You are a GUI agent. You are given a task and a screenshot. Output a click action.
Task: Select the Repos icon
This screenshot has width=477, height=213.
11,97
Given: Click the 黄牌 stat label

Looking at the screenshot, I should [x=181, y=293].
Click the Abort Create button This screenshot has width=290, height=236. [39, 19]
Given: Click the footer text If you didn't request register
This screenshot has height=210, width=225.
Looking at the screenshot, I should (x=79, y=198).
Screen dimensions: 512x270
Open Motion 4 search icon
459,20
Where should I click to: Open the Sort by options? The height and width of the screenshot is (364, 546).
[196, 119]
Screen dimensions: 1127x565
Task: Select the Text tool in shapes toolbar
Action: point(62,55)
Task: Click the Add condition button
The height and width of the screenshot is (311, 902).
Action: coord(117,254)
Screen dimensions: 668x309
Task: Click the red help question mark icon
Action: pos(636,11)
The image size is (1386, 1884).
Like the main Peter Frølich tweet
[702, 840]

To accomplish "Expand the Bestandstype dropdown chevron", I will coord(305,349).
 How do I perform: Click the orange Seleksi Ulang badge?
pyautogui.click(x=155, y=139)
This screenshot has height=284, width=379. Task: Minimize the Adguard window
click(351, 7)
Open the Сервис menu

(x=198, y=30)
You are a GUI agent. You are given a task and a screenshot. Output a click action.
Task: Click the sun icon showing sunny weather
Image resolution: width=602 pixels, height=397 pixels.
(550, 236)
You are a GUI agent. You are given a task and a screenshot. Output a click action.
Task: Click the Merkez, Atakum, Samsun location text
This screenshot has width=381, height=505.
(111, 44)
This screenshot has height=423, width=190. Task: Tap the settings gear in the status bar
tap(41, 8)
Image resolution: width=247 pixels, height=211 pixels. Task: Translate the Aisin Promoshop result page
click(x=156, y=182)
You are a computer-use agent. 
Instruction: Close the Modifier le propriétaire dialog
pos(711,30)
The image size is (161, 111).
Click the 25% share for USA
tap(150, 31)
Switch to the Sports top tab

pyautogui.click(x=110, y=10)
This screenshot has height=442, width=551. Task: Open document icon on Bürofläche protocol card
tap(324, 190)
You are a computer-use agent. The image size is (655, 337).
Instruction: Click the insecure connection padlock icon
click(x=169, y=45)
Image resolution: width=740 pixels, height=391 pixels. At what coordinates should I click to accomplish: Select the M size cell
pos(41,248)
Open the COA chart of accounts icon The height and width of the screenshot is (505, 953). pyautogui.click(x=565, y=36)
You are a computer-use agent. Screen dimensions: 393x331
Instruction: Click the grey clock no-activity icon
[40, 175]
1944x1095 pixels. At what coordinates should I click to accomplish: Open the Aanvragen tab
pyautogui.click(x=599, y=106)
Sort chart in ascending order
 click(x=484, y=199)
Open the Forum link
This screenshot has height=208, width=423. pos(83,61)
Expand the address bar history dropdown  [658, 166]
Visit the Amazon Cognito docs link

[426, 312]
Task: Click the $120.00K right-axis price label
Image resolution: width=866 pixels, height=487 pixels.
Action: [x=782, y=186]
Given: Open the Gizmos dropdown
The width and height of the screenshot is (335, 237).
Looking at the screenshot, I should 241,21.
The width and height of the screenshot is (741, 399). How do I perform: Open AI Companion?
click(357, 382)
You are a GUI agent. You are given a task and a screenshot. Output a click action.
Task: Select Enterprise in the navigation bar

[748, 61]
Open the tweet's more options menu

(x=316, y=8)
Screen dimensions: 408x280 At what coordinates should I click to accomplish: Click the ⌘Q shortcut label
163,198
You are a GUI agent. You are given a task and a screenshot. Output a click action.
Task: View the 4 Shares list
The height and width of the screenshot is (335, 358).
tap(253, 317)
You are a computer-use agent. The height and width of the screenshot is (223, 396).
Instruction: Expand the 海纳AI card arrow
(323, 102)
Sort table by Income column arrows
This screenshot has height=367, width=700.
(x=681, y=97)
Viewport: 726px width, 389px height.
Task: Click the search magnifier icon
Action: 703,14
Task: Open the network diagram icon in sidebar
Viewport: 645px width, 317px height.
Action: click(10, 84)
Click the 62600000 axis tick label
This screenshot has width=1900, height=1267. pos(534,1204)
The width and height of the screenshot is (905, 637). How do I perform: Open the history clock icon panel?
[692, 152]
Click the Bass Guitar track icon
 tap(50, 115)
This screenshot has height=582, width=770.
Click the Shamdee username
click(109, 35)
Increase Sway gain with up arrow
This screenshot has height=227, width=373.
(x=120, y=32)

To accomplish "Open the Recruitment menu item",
------------------------------------------------
## The task:
Would you copy every line of the entries in which "button" appears?

## Answer to this task:
Click the Abort Create button This screenshot has width=290, height=236. [39, 19]
Task: Click the Add condition button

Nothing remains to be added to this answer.